WHAT YOU NEED TO DO
In the entries from the line with "Where should I" to the line with "coord(999,378)", swap "sidebar" for "side panel" and reproduce those lines with nothing else altered.

Stored data entries:
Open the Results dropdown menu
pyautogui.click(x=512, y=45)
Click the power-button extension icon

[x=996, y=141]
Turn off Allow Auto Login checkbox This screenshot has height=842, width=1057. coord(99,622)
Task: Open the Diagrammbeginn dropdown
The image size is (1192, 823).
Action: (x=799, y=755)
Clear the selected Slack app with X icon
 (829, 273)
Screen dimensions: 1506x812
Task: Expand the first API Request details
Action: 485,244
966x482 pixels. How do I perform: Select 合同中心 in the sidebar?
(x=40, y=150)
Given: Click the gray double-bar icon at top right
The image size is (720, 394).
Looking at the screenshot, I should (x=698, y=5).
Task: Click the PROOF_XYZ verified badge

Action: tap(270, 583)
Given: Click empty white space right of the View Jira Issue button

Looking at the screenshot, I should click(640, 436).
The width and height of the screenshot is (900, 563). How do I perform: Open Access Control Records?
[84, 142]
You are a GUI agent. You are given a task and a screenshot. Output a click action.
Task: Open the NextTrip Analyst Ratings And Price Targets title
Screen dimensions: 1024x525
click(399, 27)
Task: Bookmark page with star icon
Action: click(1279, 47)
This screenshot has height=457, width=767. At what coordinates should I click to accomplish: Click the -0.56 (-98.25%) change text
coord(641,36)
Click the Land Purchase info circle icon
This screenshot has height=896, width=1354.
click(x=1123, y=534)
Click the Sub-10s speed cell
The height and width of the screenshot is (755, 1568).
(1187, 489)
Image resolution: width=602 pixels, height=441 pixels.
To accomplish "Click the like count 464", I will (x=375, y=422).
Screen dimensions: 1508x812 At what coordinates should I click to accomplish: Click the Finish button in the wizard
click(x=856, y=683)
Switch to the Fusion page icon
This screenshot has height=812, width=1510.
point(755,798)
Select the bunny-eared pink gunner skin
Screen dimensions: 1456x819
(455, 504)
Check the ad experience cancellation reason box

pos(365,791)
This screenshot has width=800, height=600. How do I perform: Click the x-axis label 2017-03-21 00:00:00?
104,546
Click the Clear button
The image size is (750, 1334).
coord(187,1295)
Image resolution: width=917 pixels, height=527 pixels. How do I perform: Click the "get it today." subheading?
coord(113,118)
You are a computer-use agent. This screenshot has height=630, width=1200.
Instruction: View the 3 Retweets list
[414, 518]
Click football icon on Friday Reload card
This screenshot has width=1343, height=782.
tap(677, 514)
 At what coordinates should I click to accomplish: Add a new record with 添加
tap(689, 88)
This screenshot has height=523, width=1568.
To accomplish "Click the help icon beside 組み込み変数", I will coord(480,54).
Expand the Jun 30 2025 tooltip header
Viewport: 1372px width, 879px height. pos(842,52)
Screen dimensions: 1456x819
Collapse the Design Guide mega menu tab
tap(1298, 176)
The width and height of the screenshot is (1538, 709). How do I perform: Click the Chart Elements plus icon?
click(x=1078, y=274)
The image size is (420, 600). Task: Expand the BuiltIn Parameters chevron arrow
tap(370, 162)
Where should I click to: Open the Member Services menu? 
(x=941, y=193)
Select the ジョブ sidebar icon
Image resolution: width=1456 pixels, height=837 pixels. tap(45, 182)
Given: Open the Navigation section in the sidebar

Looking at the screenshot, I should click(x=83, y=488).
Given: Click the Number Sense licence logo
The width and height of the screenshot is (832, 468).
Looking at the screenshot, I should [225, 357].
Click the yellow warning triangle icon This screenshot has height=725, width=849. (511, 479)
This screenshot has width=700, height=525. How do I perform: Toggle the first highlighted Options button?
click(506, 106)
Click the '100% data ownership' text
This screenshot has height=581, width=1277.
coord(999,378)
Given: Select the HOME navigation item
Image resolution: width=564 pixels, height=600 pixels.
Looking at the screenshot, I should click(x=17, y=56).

RESPONSE TO THE TASK
Where should I click to: Open the Member Services menu? 
(x=941, y=193)
Select the ジョブ side panel icon
Image resolution: width=1456 pixels, height=837 pixels. tap(45, 182)
Given: Open the Navigation section in the side panel

Looking at the screenshot, I should click(x=83, y=488).
Given: Click the Number Sense licence logo
The width and height of the screenshot is (832, 468).
Looking at the screenshot, I should [225, 357].
Click the yellow warning triangle icon This screenshot has height=725, width=849. (511, 479)
This screenshot has width=700, height=525. How do I perform: Toggle the first highlighted Options button?
click(506, 106)
Click the '100% data ownership' text
This screenshot has height=581, width=1277.
coord(999,378)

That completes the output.